À la sortie d’une réunion du caucus, M. Dufour a fermé à double tour la porte à un retour de M. Ratthé dans le giron du PQ.

«M. Ratthé a fait un choix dans sa vie alors il aura à respecter son choix et à assumer les responsabilités qu’il a prises quand il a choisi de quitter. C’est ce que je vais lui dire ce matin (jeudi)», a lancé le whip avant d’ajouter, «la porte est effectivement fermée».

Devant l’imminence du déclenchement des élections, M. Ratthé a tendu une perche mercredi, affirmant qu’il serait «prêt à écouter» si le Parti québécois lui proposait de revenir.

Loin d’ouvrir les bras, la plupart des ministres et députés péquistes rencontrés dans les corridors de l’Assemblée nationale ont soit haussé les épaules, soit pouffé de rire lorsqu’ils ont appris que M. Ratthé voulait réintégrer le parti pour lequel il a été élu en 2008.

La carrière politique de M. Ratthé jusqu’ici a été pour le moins cahoteuse.

Expulsé du caucus par Pauline Marois en 2011 _ il avait remis en question le leadership de la chef péquiste et entrepris des pourparlers discrets avec François Legault _ M. Ratthé s’est fait réélire en 2012 sous les couleurs de la Coalition avenir Québec (CAQ).

Mais la formation de François Legault lui a montré la porte à son tour au printemps 2013 _ pour une période indéfinie _ le temps qu’il dissipe les doutes soulevés par des allégations de financement illégal dans la campagne à la mairie de Blainville en 2005.

À l’instar du PQ, la CAQ ne veut plus rien entendre de M. Ratthé.

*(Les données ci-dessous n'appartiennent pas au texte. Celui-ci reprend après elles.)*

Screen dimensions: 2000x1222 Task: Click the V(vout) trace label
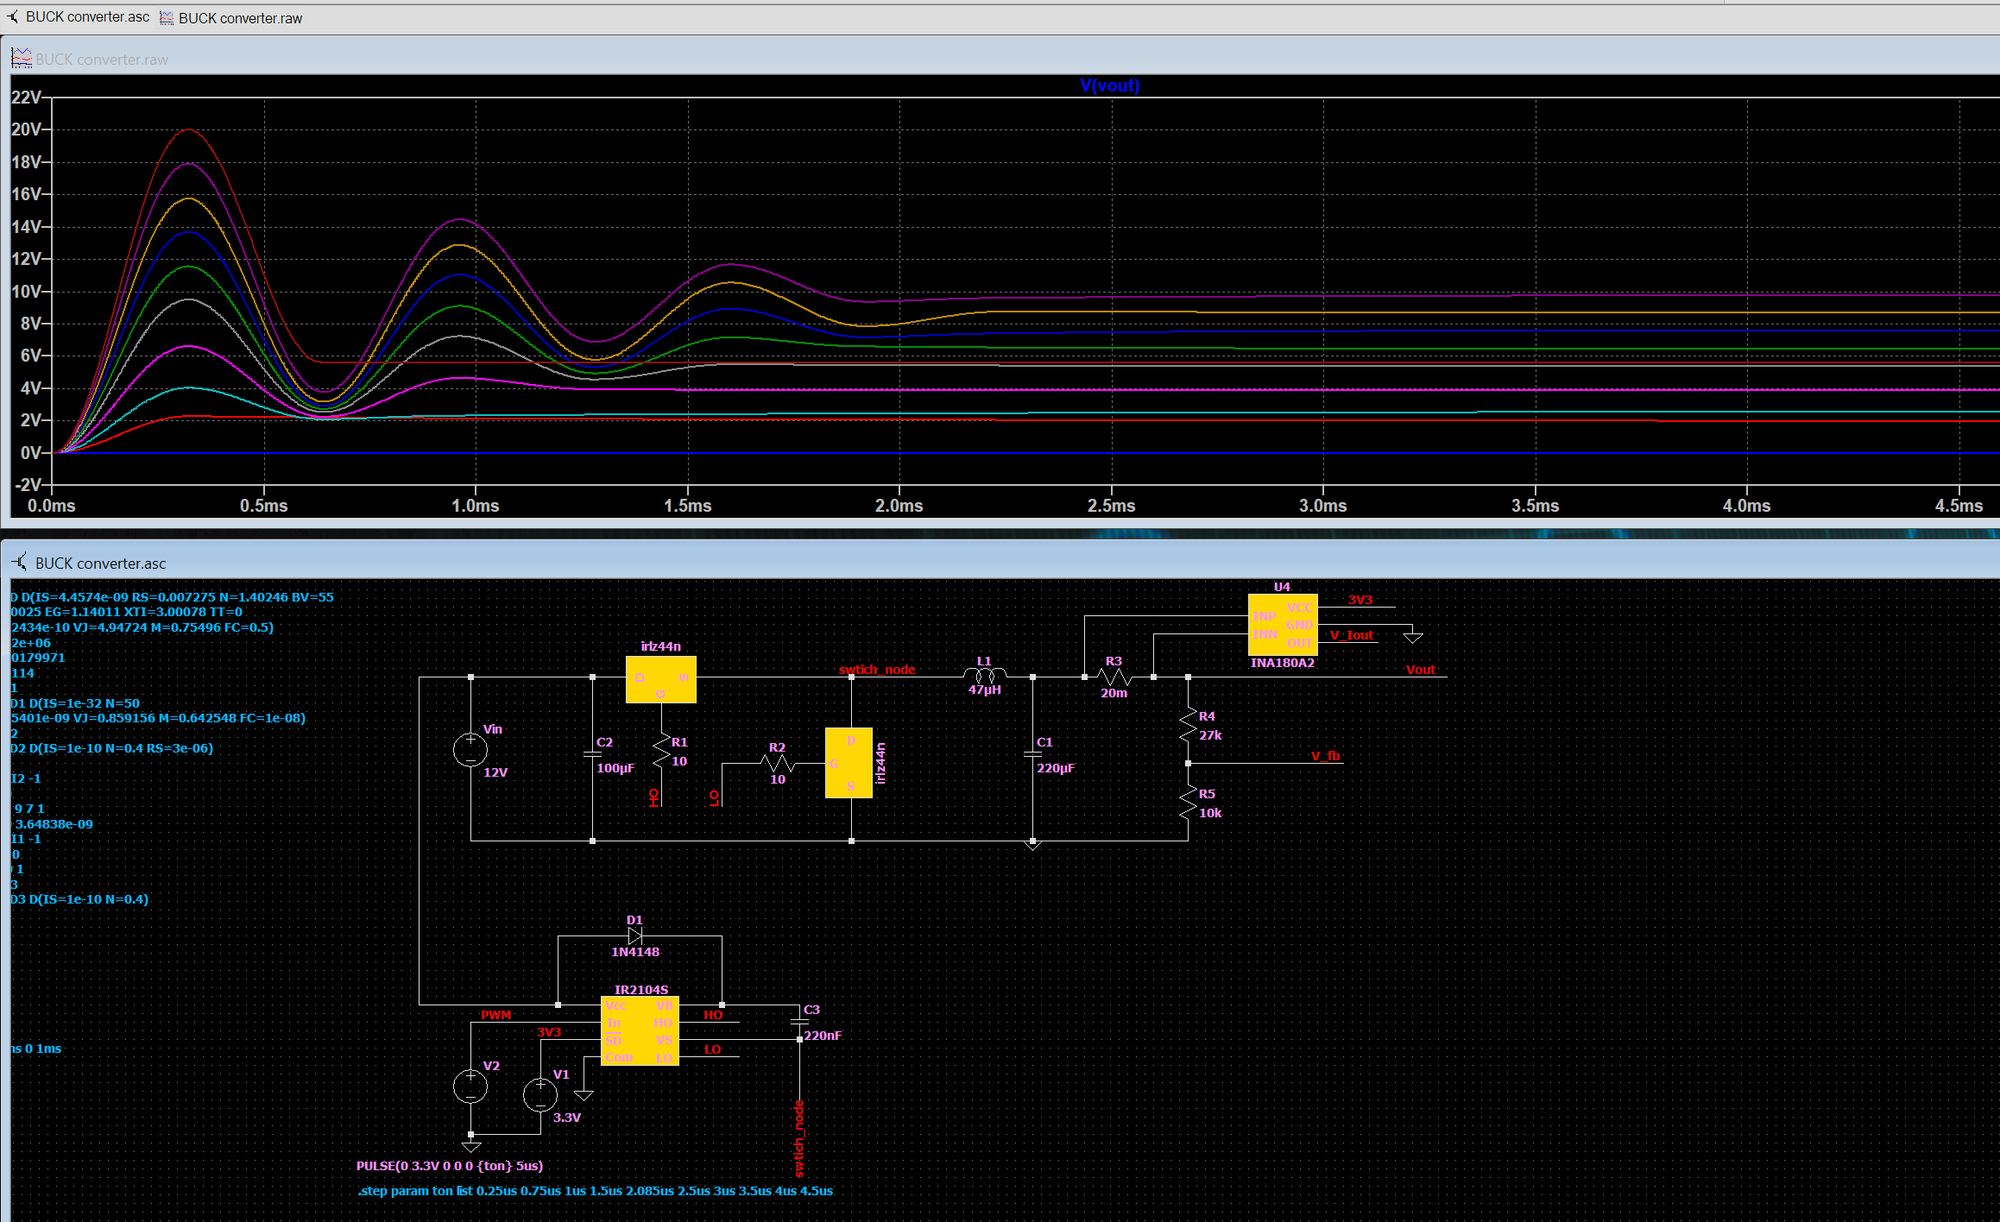pyautogui.click(x=1109, y=86)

Selon le député Jacques Duchesneau, M. Ratthé n’a jamais été en mesure de fournir des réponses aux allégations dont il a été la cible.

«On a eu des rencontres, même il y a deux semaines, puis on n’a pas eu ces réponses-là», a relaté M. Duchesneau.

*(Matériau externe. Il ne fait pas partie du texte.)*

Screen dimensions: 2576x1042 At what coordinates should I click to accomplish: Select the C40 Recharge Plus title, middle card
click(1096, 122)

«Il ne nous a jamais donné soit une preuve testimoniale, (soit) une preuve documentaire qui nous aurait permis de changer la décision. (…) Il ne pouvait pas donner de réponse. Alors, d’où vient l’argent? Comment l’argent a été dépensé? Quelles sont les personnes qu’il a rencontrées? Nous autres, on ne pouvait tout simplement pas rester insensibles à l’allégation qui a été faite», a-t-il poursuivi.

Pour la CAQ, le chapitre est clos.

«On s’en tient à la décision prise à l’époque», a tranché le député de Saint-Jérôme.

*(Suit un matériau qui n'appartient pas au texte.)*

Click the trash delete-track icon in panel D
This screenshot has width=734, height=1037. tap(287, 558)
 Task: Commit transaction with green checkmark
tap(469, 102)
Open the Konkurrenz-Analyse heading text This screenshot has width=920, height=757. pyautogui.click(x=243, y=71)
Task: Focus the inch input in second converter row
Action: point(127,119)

Le principal intéressé a tenu un impromptu de presse en fin d’avant-midi jeudi pour défendre son intégrité et confirmer son intérêt pour le Parti québécois. Il a reproché au chef de la CAQ, François Legault, de l’avoir sacrifié sur l’autel des apparences sans respecter la présomption d’innocence. Il a rappelé qu’il n’avait pas été accusé de quelque crime que ce soit.

En ce qui concerne le Parti québécois, il a dit avoir commis une erreur en mettant en doute les capacités de leadership de Mme Marois.

«Elle a quand même un leadership. Peut-être que je n’ai pas pu, à l’époque, lui reconnaître sa juste valeur. J’ai fait probablement une erreur de jugement basée sur des circonstances exceptionnelles et probablement sur mon expérience, qui n’était pas si grande que ça dans le domaine de la politique nationale», a-t-il laissé tomber.

Le refus sans équivoque du whip péquiste de l’accuellir de nouveau au sein du caucus n’a pas complètement dissipé ses espoirs.

«Si on me fait une offre, je vais la regarder de façon très sérieuse, évidemment que je vais l’analyser», a-t-il dit.